## Exercise instructions
Render the items from the line containing "The width and height of the screenshot is (1280, 720)." down through the line containing "coord(185,789)", both lines included, as a numbered list with blank lines omitted. Leave the pictures out of the answer.

## Material shown
»»

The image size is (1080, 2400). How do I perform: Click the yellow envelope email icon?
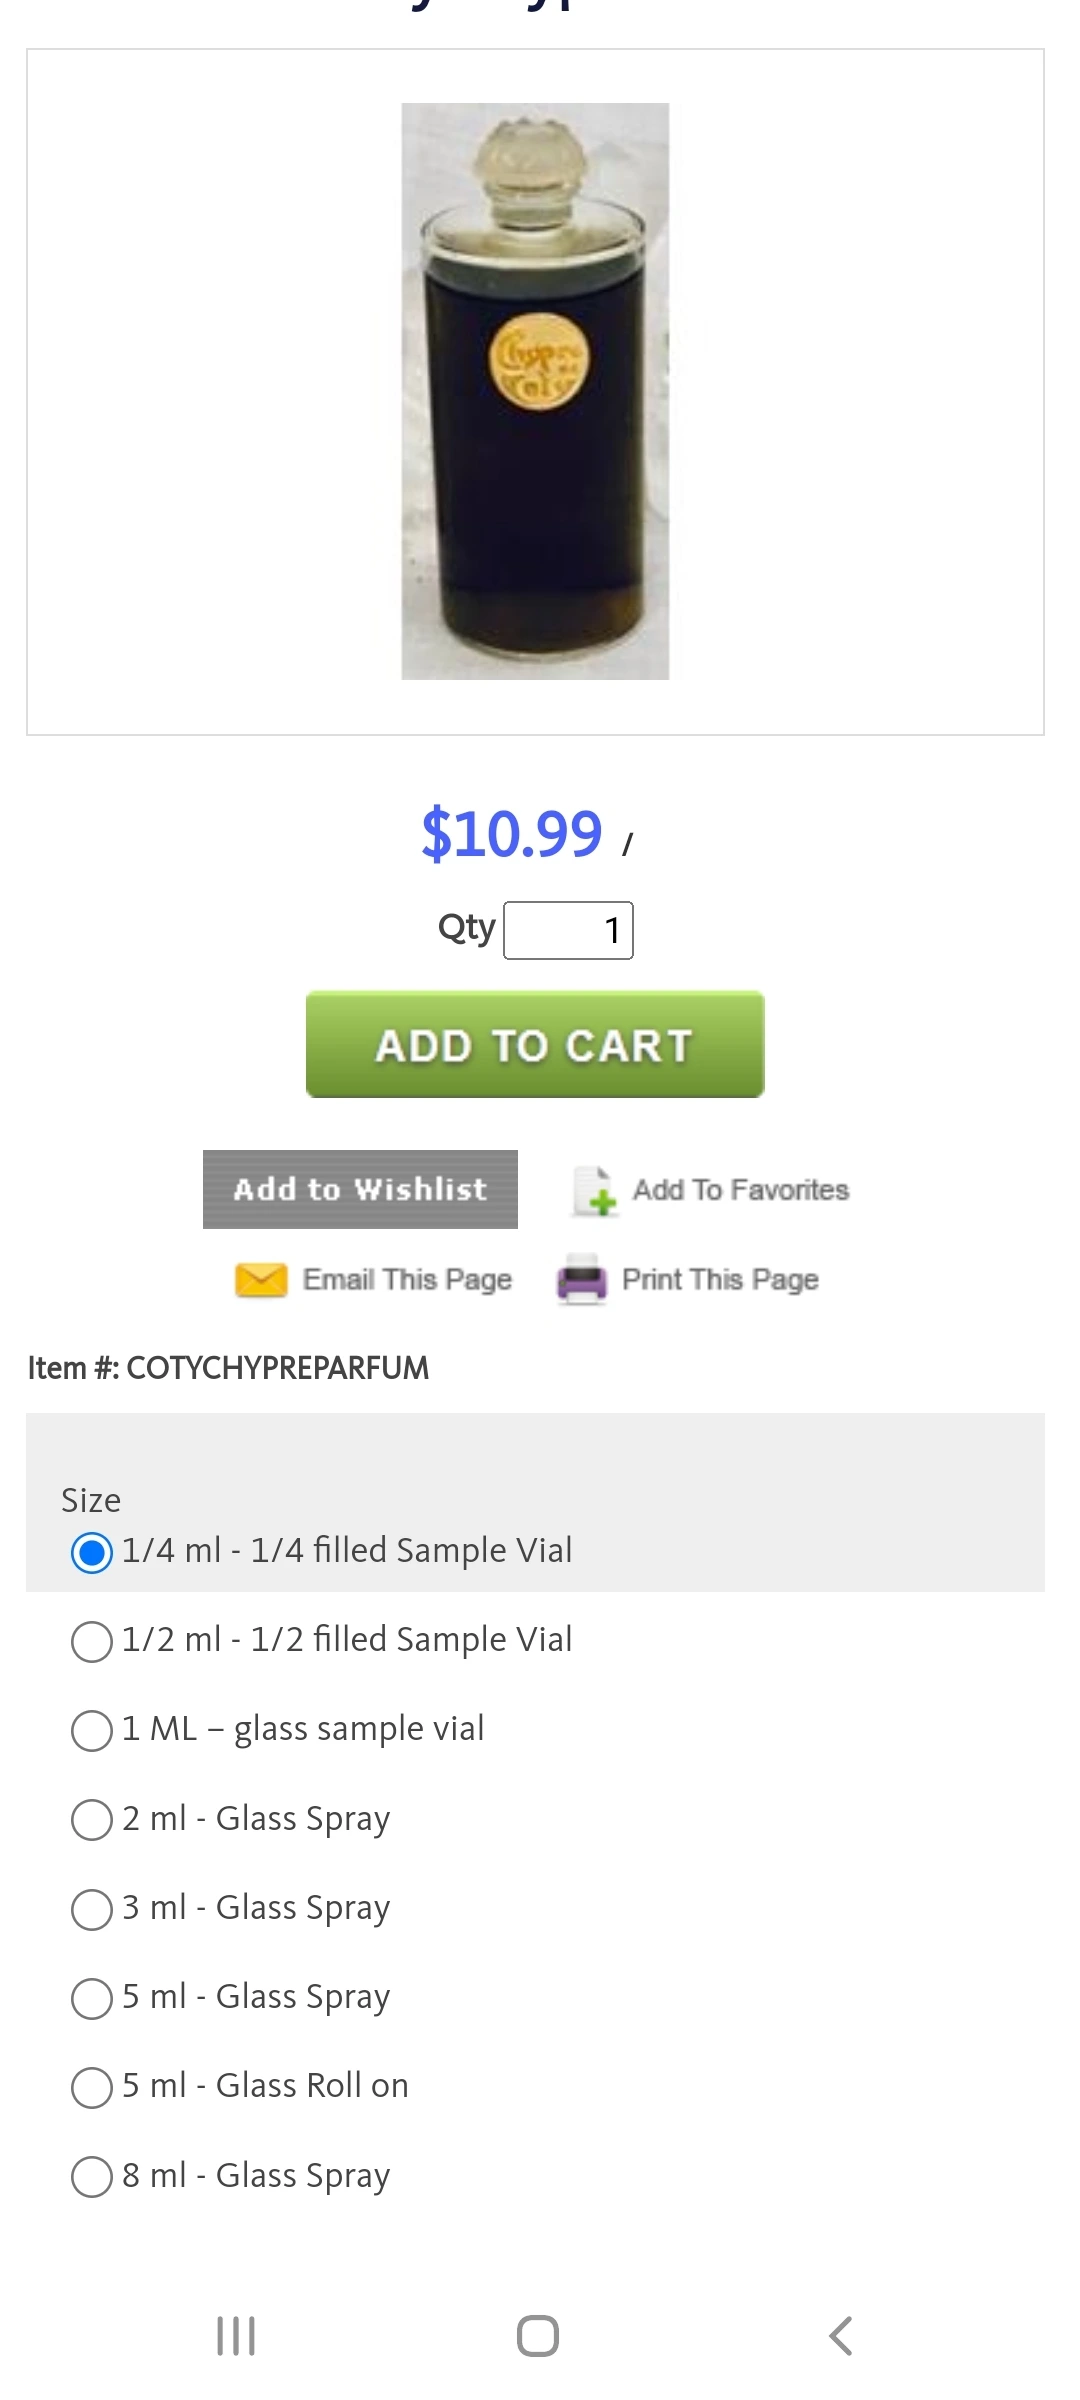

««
»»

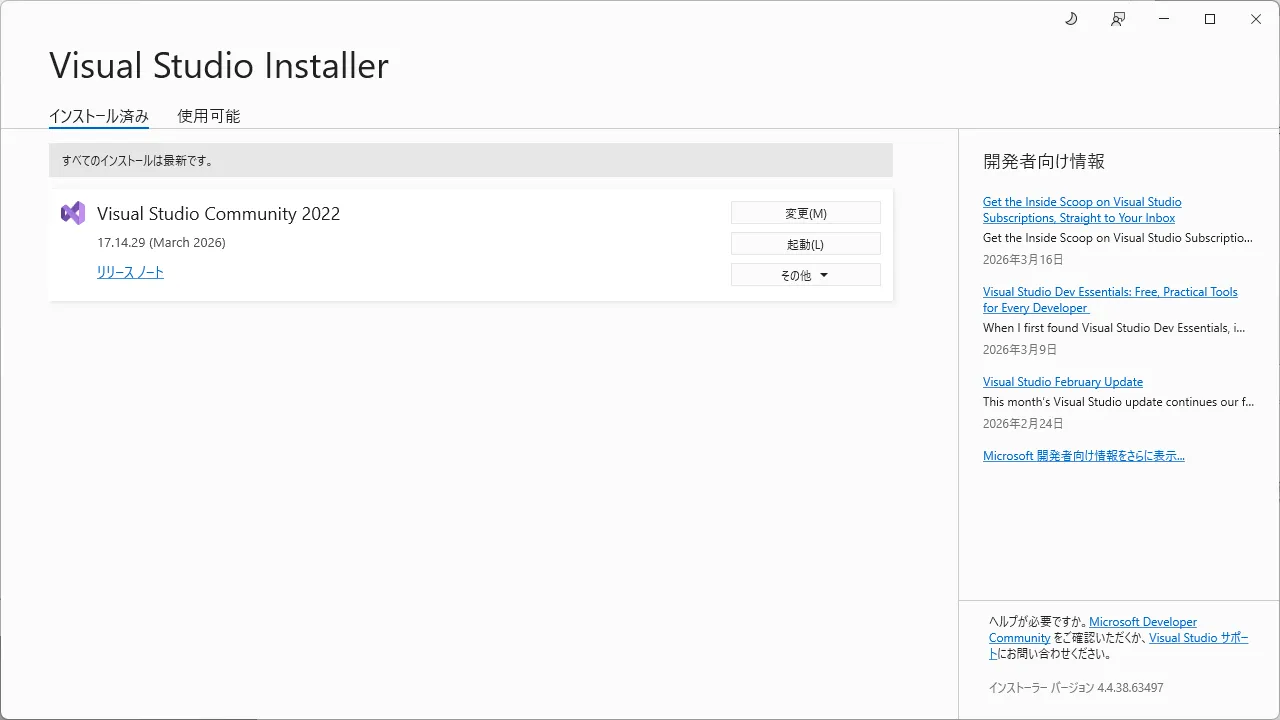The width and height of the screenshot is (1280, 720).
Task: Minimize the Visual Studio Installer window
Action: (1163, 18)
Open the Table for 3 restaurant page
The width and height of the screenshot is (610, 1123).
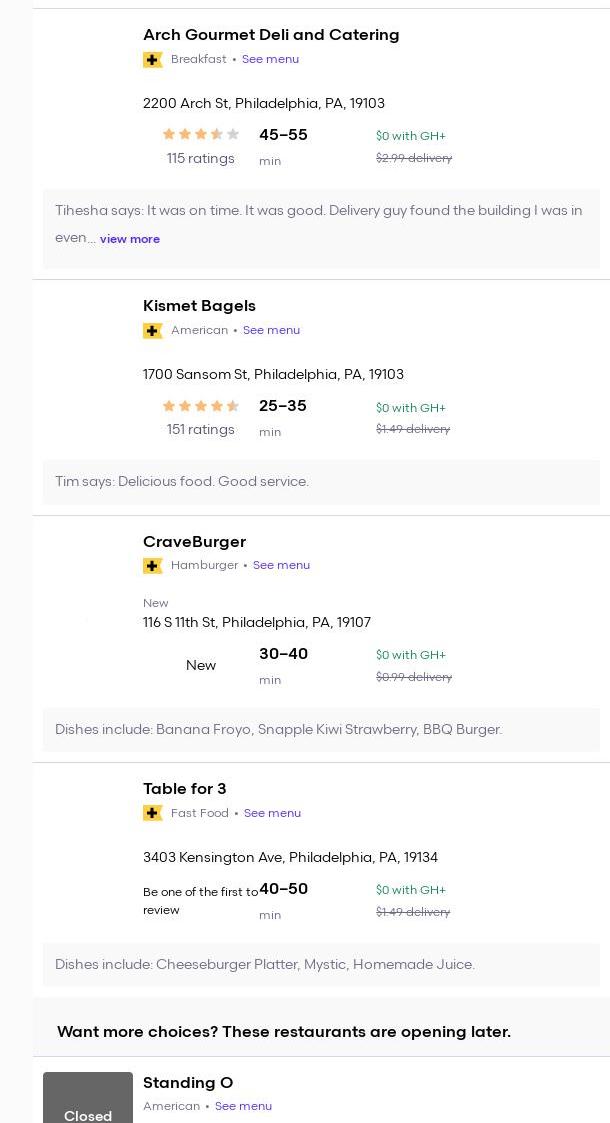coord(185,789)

««

## Exercise solution
1. The width and height of the screenshot is (1280, 720).
2. Task: Minimize the Visual Studio Installer window
3. Action: (1163, 18)
4. Open the Table for 3 restaurant page
5. The width and height of the screenshot is (610, 1123).
6. coord(185,789)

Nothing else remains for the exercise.